Nada pensaron, sin embargo, de aquella misión en día 13: estaba nublado
y frío, y a Piano y a sus compañeros les ordenaron partir hacia las
islas. Decían que los ingleses habían desembarcado y que se luchaba
cuerpo a cuerpo en tierra. Los A-4B llevaban bombas, cohetes y cañones.
Piano estaba, como siempre, ansioso. Aunque esa ansiedad solía
terminarse cuando lo ataban en la cabina y había que salir al ruedo. Los
nervios entonces desaparecían, como el torero que siente un nudo en el
estómago hasta que baja a la arena y enfrenta con su capote al toro.
Pero el despegue no fue tan fácil. Se rompieron unos caños de líquido
hidráulico y hubo que buscar a mil quinientos metros un avión gemelo. Al
alférez lo desesperaba que su escuadrilla partiera sin él, de manera que
se subió al otro A-4B y empezó el rodaje sin cargar el sistema Omega,
que permitía coordinar y volar con precisión. Piano no quería quedarse
en San Julián, y como los suyos ya se habían marchado llamó al jefe de
la segunda escuadrilla y le pidió permiso para plegarse a su grupo. Le
dieron el visto bueno y despegó sin tener bien configurado el avión.

### Actividad 1
Expresa como una lista JSON de cadenas todas las entradas, desde el comienzo de las entradas hasta la línea que contiene "page-title: Reviews (6)", ambos extremos incluidos. Usa una cadena por línea y omite las líneas en blanco.

### Entradas
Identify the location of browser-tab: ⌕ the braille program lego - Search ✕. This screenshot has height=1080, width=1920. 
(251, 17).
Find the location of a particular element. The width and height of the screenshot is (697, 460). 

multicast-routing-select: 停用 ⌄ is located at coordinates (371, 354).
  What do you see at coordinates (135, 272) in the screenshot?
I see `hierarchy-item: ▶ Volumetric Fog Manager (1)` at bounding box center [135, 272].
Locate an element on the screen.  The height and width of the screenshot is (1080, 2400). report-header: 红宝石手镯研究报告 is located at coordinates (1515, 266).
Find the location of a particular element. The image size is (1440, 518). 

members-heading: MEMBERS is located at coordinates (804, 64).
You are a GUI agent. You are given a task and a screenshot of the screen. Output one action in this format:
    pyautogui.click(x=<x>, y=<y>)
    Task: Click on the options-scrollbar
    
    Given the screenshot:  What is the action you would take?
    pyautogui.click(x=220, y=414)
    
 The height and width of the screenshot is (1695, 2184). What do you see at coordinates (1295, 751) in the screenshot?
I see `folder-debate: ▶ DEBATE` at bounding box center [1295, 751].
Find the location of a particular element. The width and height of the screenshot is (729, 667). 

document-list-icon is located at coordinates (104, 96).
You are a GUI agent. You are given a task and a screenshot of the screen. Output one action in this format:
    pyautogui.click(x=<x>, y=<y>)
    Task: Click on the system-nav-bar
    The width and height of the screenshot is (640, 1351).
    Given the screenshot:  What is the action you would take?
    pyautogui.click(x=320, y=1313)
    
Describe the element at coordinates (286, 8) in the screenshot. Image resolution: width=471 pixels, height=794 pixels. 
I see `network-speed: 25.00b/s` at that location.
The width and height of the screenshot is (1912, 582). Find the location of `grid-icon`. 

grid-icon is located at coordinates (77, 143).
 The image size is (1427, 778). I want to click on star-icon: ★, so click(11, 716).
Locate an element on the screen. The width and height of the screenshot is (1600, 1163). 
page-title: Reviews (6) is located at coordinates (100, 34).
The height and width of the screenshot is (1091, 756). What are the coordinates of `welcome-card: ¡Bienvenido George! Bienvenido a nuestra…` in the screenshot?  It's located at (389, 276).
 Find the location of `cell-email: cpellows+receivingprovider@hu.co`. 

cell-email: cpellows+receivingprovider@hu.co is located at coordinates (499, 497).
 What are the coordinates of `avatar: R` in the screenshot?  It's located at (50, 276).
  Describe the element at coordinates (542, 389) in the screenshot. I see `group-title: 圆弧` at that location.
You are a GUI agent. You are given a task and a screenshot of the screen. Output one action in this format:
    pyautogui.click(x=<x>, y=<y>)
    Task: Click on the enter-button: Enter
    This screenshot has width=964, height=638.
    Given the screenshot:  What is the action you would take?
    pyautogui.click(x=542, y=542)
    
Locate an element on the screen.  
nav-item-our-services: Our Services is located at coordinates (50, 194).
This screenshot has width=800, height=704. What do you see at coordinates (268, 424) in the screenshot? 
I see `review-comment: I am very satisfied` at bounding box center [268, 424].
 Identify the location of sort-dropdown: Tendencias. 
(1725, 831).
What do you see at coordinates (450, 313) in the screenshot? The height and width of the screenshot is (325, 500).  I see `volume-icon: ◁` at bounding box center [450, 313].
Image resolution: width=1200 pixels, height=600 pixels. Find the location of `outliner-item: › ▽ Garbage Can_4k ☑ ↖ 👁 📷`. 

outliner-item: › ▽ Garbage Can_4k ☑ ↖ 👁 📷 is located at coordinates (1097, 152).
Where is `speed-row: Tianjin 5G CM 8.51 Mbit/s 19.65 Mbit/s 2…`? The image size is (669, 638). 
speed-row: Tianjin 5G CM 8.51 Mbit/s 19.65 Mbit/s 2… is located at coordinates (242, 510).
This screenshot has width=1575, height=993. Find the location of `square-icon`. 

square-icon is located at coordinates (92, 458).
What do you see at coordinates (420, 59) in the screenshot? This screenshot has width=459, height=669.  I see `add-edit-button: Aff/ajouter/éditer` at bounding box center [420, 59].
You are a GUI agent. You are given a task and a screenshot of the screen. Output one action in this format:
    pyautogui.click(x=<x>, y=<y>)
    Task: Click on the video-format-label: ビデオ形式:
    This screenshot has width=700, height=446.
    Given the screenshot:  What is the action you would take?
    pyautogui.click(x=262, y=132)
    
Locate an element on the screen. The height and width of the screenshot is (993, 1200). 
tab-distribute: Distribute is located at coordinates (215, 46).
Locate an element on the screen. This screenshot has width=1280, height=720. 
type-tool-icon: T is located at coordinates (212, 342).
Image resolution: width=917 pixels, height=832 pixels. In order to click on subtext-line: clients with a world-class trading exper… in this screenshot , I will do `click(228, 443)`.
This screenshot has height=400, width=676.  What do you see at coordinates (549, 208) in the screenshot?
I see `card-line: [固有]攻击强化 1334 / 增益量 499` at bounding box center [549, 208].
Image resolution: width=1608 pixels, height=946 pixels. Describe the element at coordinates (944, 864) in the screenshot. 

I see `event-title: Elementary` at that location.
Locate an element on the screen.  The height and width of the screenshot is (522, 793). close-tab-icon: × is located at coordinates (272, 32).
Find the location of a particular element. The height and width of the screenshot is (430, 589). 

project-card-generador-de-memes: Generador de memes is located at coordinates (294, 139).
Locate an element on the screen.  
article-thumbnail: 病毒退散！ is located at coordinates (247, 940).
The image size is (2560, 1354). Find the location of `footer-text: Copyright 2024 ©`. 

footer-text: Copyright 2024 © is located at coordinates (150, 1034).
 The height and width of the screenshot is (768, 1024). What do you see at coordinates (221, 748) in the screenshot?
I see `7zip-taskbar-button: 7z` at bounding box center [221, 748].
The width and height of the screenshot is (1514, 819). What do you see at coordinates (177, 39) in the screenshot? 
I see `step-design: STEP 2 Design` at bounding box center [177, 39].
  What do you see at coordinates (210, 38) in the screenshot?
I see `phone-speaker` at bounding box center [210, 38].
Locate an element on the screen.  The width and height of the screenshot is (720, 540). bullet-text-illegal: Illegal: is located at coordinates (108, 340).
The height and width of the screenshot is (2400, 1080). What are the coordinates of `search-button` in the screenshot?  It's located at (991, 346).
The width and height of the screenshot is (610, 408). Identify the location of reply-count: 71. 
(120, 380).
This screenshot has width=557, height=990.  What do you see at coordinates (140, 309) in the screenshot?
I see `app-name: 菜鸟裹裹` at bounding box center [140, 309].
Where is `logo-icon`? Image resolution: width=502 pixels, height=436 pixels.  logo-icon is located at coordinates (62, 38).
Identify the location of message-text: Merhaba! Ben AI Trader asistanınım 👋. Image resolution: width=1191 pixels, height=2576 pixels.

### Actividad 2
Escribe la continuación del relato sobre la misión aérea de Piano.

### Resultado 1
[
  "Identify the location of browser-tab: ⌕ the braille program lego - Search ✕. This screenshot has height=1080, width=1920. ",
  "(251, 17).",
  "Find the location of a particular element. The width and height of the screenshot is (697, 460). ",
  "multicast-routing-select: 停用 ⌄ is located at coordinates (371, 354).",
  "  What do you see at coordinates (135, 272) in the screenshot?",
  "I see `hierarchy-item: ▶ Volumetric Fog Manager (1)` at bounding box center [135, 272].",
  "Locate an element on the screen.  The height and width of the screenshot is (1080, 2400). report-header: 红宝石手镯研究报告 is located at coordinates (1515, 266).",
  "Find the location of a particular element. The image size is (1440, 518). ",
  "members-heading: MEMBERS is located at coordinates (804, 64).",
  "You are a GUI agent. You are given a task and a screenshot of the screen. Output one action in this format:",
  "    pyautogui.click(x=<x>, y=<y>)",
  "    Task: Click on the options-scrollbar",
  "    Given the screenshot:  What is the action you would take?",
  "    pyautogui.click(x=220, y=414)",
  " The height and width of the screenshot is (1695, 2184). What do you see at coordinates (1295, 751) in the screenshot?",
  "I see `folder-debate: ▶ DEBATE` at bounding box center [1295, 751].",
  "Find the location of a particular element. The width and height of the screenshot is (729, 667). ",
  "document-list-icon is located at coordinates (104, 96).",
  "You are a GUI agent. You are given a task and a screenshot of the screen. Output one action in this format:",
  "    pyautogui.click(x=<x>, y=<y>)",
  "    Task: Click on the system-nav-bar",
  "    The width and height of the screenshot is (640, 1351).",
  "    Given the screenshot:  What is the action you would take?",
  "    pyautogui.click(x=320, y=1313)",
  "Describe the element at coordinates (286, 8) in the screenshot. Image resolution: width=471 pixels, height=794 pixels. ",
  "I see `network-speed: 25.00b/s` at that location.",
  "The width and height of the screenshot is (1912, 582). Find the location of `grid-icon`. ",
  "grid-icon is located at coordinates (77, 143).",
  " The image size is (1427, 778). I want to click on star-icon: ★, so click(11, 716).",
  "Locate an element on the screen. The width and height of the screenshot is (1600, 1163). ",
  "page-title: Reviews (6) is located at coordinates (100, 34)."
]

### Resultado 2
Ascendió y buscó entre las nubes el rumbo, y encontró en un momento al
Hércules, que llevaba doce hombres y tenía la orden de no entrar en la
zona de la batalla ni quedar al alcance de los misiles enemigos por
ningún motivo.
Cargó combustible y siguió a su guía por el norte de las islas Malvinas,
luego tomó dirección Este a vuelo rasante y hacia el Sur bajo
chaparrones. Y se sorprendió al escuchar que el operador de radar de las
islas preguntó si había aviones en vuelo. El jefe de la formación le
respondió con un pedido, que les proporcionaran las posiciones de las
patrullas de Sea Harriers.
Cuando llegó el informe verbal los pilotos argentinos sintieron un
escalofrío. Había cuatro patrullas en el aire y una quinta al norte del
estrecho de San Carlos. El cielo estaba infestado de aviones ingleses.
Era una trampa mortal, y la lógica indicaba regresar de inmediato al
continente.
Pero ya estaban a cinco minutos del objetivo y el día se había
despejado, y entonces el guía tomó la resolución de seguir. Después
descubrirían que estaban atacando un enorme vivac armado por los
ingleses en Monte Dos Hermanas. Más de dos manzanas con carpas,
containers y helicópteros, un campamento desde donde dirigía la guerra
el general Jeremy Moore.
Todo ocurría en el término de minutos. Los A-4B iban a ochocientos
kilómetros por hora y a veinte metros de distancia entre unos y otros.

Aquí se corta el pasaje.